### PROMPT
In the blog post, rewrite the passage between "1. I was sonewhat" and "normally. Good luck!", inclusive, switching "diagnosis" to "test results".

### TEXT SECTION
[Start of Attachment]
Lilypie Maternity tickers

Lilypie Maternity tickers

Friday, March 19, 2010

More info for now

I've been diagnosed, and it's looking like PCOS.  I almost feel relieved just to know something at all.  My testosterone levels were elevated so that's what my doctor thinks it is.  And it makes sense when I look back.  I definitely started gaining weight for no apparent reason about 6 months after I got off the pill, which is about when my hormones would have been doing their own thing, and my cycles became crazy.  So I'm on the journey of finding out more about this and what it'll mean for us.  I started my period about 3 days after I was done with the progesterone and it was the heaviest and longest period I've had in a long time.  And I've started temping.  My temps are lower then the charts go so I'm not sure if I'm doing something wrong or what that means for me.  But hopefully it'll tell me if I'm ovulating.  I have an appointment  for a follow up scheduled with the Dr. for May, so depending on how this cycle turns out, I think we're going to get this show on the road and officially get proactive about it.  Brian talked to his dad today and let him know what's going on and that we have some decisions to make coming up.  I was so nervous to talk to his parents about it because they weren't the most supportive of us getting married since we were young, so I figured they'd think we were too young for this also, but he really surprised us.  I wasn't there, but from what my husband tells me he was very curious about PCOS and what it meant for our ability to have kids.  He said if it was him he wouldn't waste any time and that they'd help us pay for some of the medical sides of it if that's what's stopping us.  I have health insurance, but I'm still new to the infertility world and I have no idea what it covers.  So that was really awesome.  I feel like we're at least on a road to somewhere, regardless of where it leads.  So pray for us!!!  And cross your fingers that I can lose about 10 pounds in the next little while.....   : (

1 comment:

  1. I was sonewhat relieved when I got my diagnosis too. At least it was an answer to why things weren't working! Now you can be proactive and work on getting that baby with the added knowledge of why your body isn't working normally. Good luck!
[End of Attachment]
### STUDY MATERIAL
[Start of Attachment]
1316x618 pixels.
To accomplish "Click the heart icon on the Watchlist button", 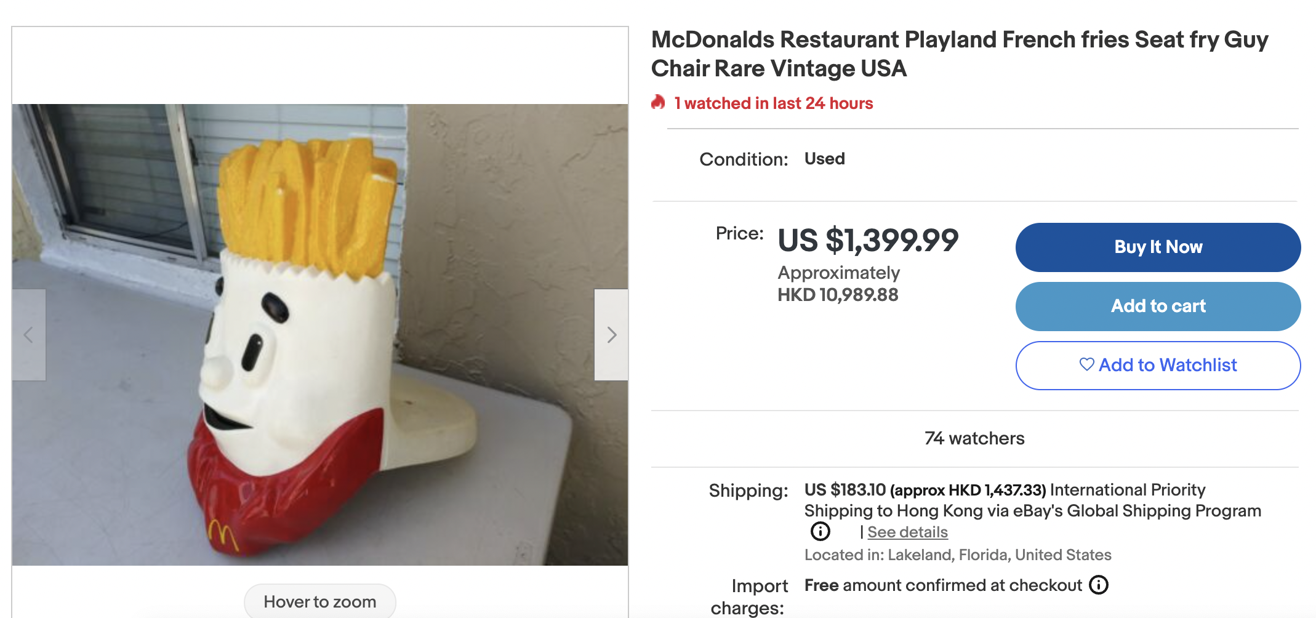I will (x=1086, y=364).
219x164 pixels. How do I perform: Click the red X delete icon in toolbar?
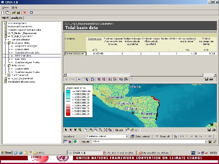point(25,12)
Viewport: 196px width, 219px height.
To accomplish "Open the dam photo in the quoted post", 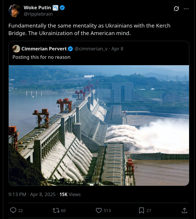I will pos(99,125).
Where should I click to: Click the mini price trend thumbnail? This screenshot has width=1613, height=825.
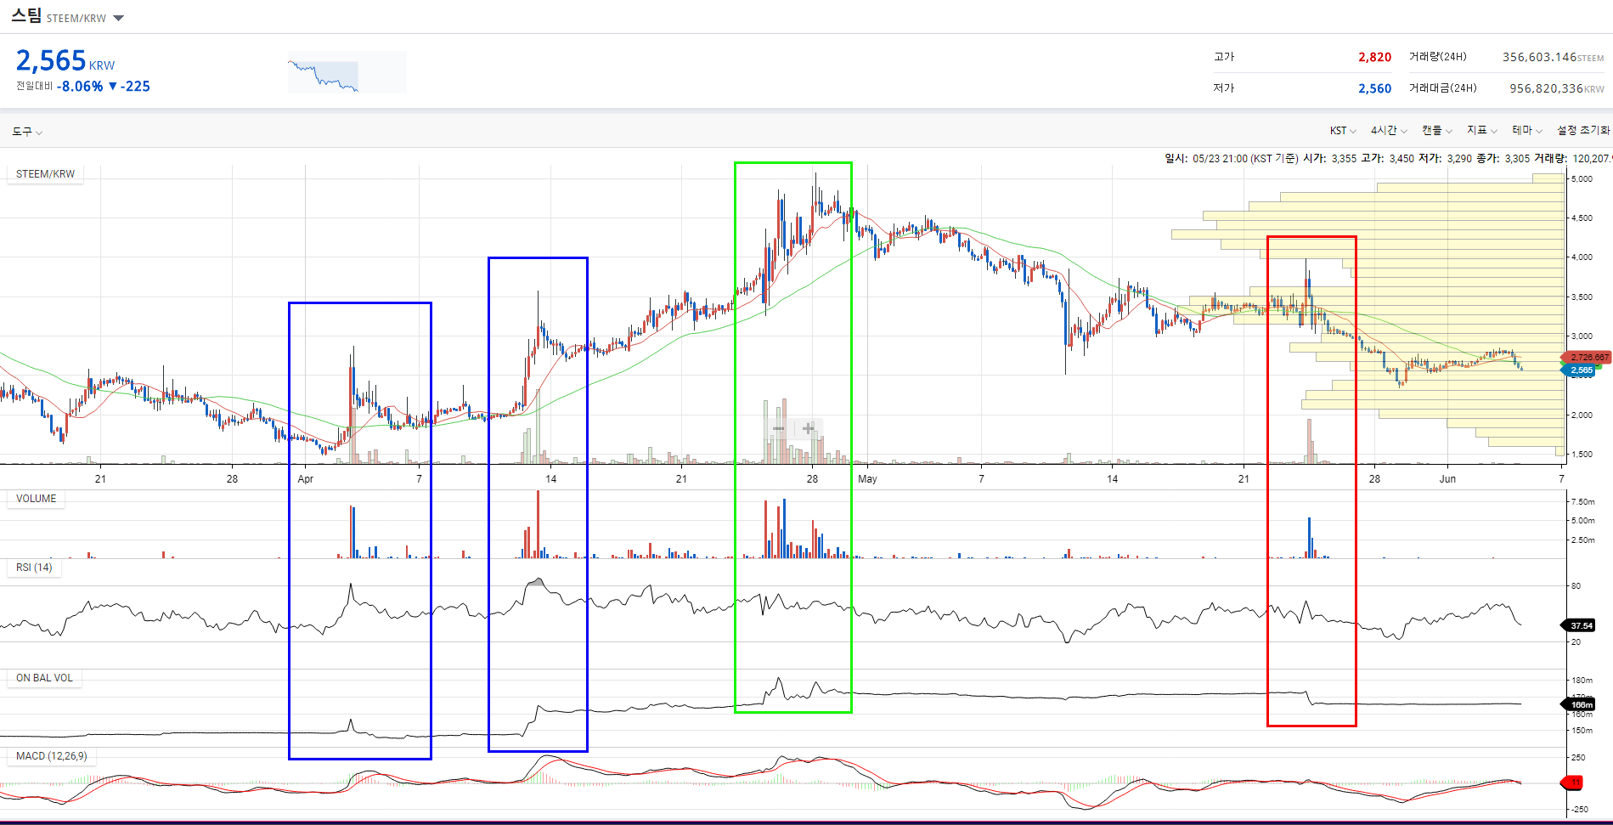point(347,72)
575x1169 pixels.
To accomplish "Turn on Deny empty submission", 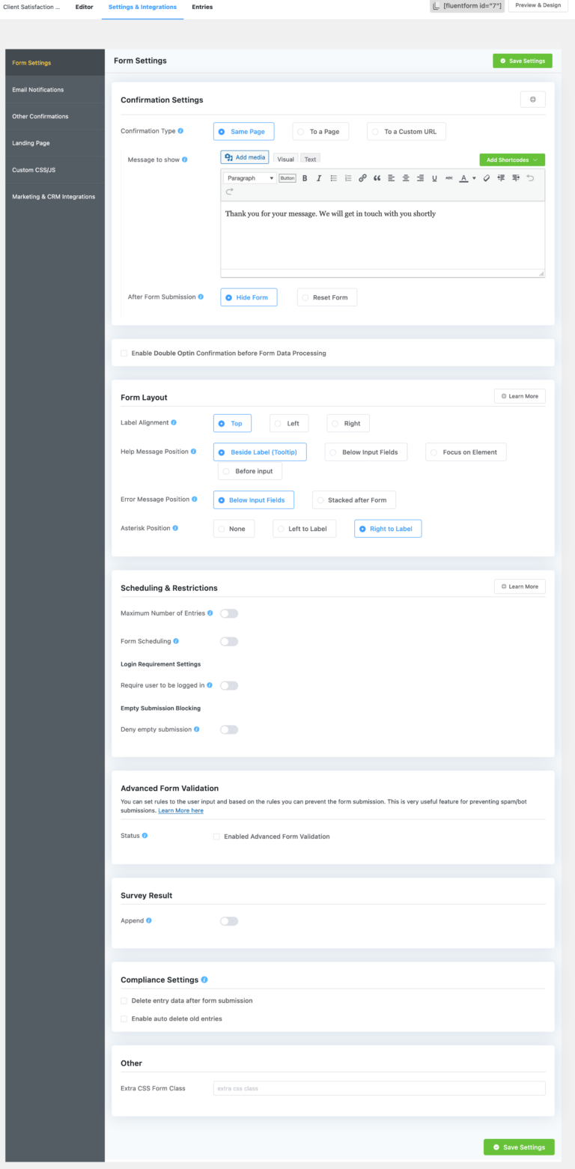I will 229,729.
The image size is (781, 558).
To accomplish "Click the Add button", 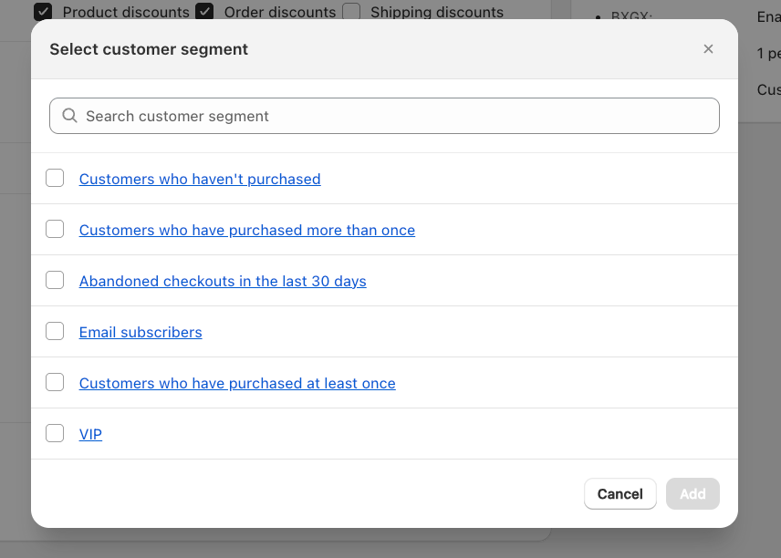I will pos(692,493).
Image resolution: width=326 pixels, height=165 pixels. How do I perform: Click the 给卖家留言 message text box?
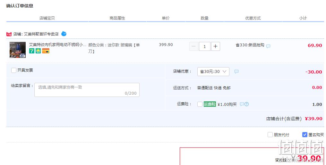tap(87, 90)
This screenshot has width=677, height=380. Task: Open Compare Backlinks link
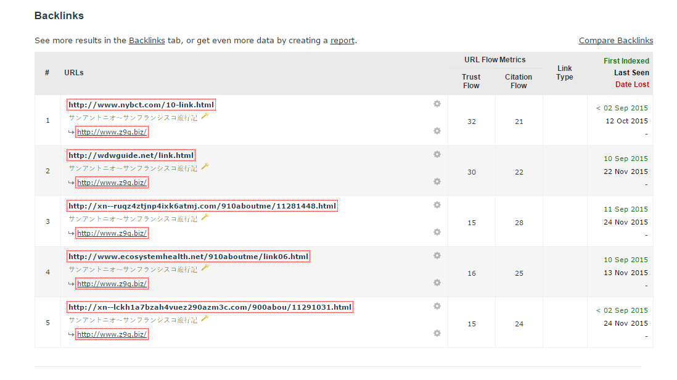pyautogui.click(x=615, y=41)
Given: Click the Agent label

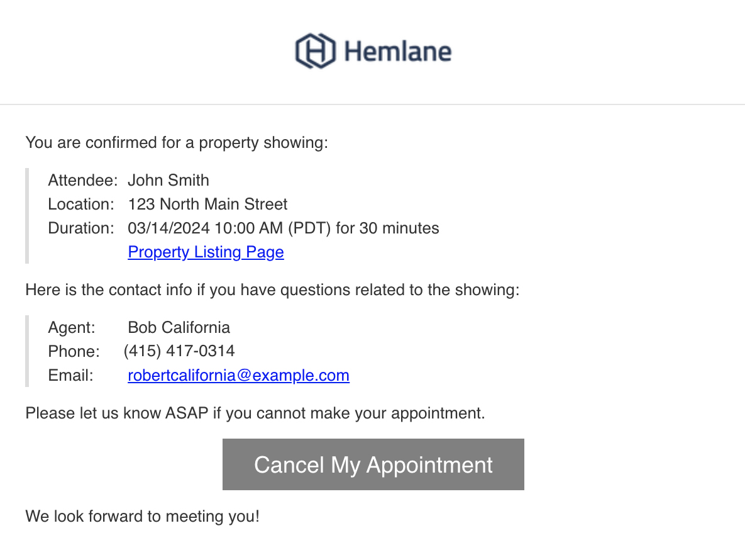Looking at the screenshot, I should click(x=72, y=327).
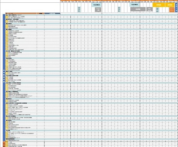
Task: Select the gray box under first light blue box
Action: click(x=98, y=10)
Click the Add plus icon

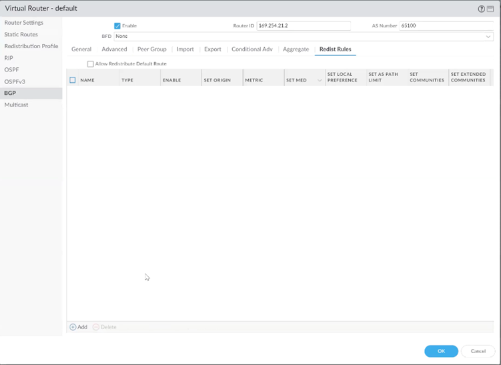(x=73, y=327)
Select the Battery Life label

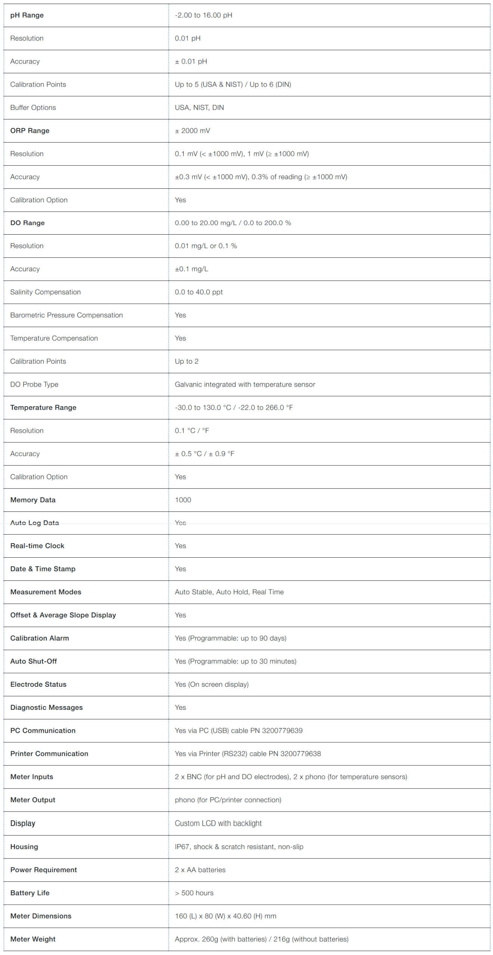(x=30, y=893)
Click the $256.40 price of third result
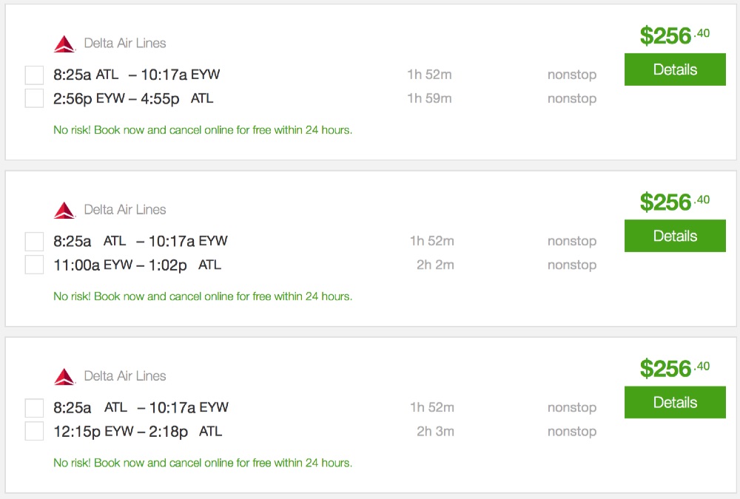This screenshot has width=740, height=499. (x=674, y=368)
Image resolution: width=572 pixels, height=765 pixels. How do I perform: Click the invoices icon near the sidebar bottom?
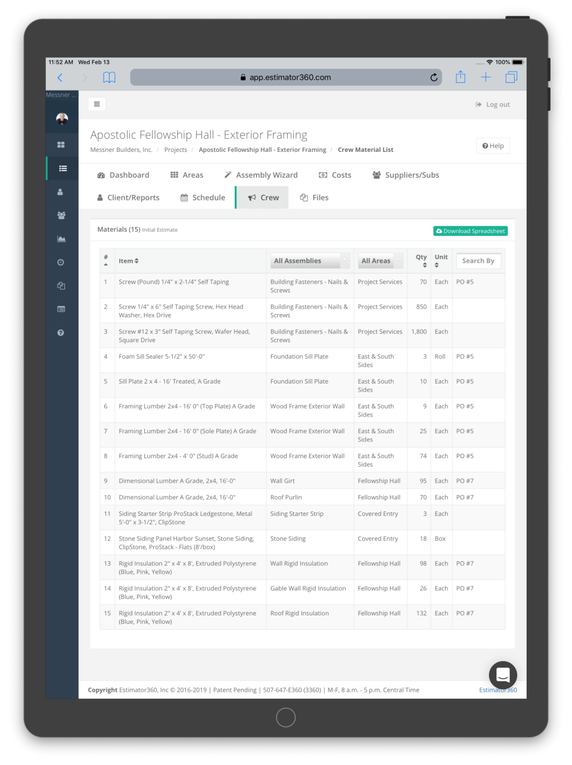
[End of Attachment]
### TASK RESPONSE
1. I was sonewhat relieved when I got my test results too. At least it was an answer to why things weren't working! Now you can be proactive and work on getting that baby with the added knowledge of why your body isn't working normally. Good luck!